PROBLEM: The entries below are to be returned exactly. Include all of them.

++++ RECORD SET ++++

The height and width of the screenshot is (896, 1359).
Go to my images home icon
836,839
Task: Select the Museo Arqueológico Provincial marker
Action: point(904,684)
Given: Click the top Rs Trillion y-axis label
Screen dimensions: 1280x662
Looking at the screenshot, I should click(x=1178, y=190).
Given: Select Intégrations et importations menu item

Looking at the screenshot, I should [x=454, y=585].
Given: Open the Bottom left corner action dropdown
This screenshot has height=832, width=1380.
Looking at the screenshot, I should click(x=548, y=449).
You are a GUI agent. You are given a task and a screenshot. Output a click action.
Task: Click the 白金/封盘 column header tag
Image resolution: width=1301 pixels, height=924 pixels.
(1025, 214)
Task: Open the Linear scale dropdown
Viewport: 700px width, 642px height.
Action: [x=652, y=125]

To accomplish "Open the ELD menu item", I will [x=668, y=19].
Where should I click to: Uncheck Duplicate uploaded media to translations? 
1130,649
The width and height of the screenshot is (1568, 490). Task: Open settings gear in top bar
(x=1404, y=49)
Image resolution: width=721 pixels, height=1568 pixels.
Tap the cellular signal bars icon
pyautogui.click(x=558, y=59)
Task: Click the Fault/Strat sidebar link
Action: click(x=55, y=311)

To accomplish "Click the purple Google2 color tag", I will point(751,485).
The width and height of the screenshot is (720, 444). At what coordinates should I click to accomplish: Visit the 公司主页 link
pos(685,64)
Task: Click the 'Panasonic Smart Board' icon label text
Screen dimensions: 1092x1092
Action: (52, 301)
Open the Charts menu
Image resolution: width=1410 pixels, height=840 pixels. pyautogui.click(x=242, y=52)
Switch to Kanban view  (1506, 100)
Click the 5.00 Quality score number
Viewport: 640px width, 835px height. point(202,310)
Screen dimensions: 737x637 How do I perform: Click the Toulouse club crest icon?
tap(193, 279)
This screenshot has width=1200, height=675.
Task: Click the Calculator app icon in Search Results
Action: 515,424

++++

OUTPUT:
The height and width of the screenshot is (896, 1359).
Go to my images home icon
836,839
Task: Select the Museo Arqueológico Provincial marker
Action: point(904,684)
Given: Click the top Rs Trillion y-axis label
Screen dimensions: 1280x662
Looking at the screenshot, I should click(x=1178, y=190).
Given: Select Intégrations et importations menu item

Looking at the screenshot, I should [x=454, y=585].
Given: Open the Bottom left corner action dropdown
This screenshot has height=832, width=1380.
Looking at the screenshot, I should click(x=548, y=449).
You are a GUI agent. You are given a task and a screenshot. Output a click action.
Task: Click the 白金/封盘 column header tag
Image resolution: width=1301 pixels, height=924 pixels.
(1025, 214)
Task: Open the Linear scale dropdown
Viewport: 700px width, 642px height.
Action: [x=652, y=125]

To accomplish "Open the ELD menu item", I will [x=668, y=19].
Where should I click to: Uncheck Duplicate uploaded media to translations? 
1130,649
The width and height of the screenshot is (1568, 490). Task: Open settings gear in top bar
(x=1404, y=49)
Image resolution: width=721 pixels, height=1568 pixels.
Tap the cellular signal bars icon
pyautogui.click(x=558, y=59)
Task: Click the Fault/Strat sidebar link
Action: click(x=55, y=311)

To accomplish "Click the purple Google2 color tag", I will point(751,485).
The width and height of the screenshot is (720, 444). At what coordinates should I click to accomplish: Visit the 公司主页 link
pos(685,64)
Task: Click the 'Panasonic Smart Board' icon label text
Screen dimensions: 1092x1092
Action: (52, 301)
Open the Charts menu
Image resolution: width=1410 pixels, height=840 pixels. pyautogui.click(x=242, y=52)
Switch to Kanban view  (1506, 100)
Click the 5.00 Quality score number
Viewport: 640px width, 835px height. point(202,310)
Screen dimensions: 737x637 How do I perform: Click the Toulouse club crest icon?
tap(193, 279)
This screenshot has width=1200, height=675.
Task: Click the Calculator app icon in Search Results
Action: 515,424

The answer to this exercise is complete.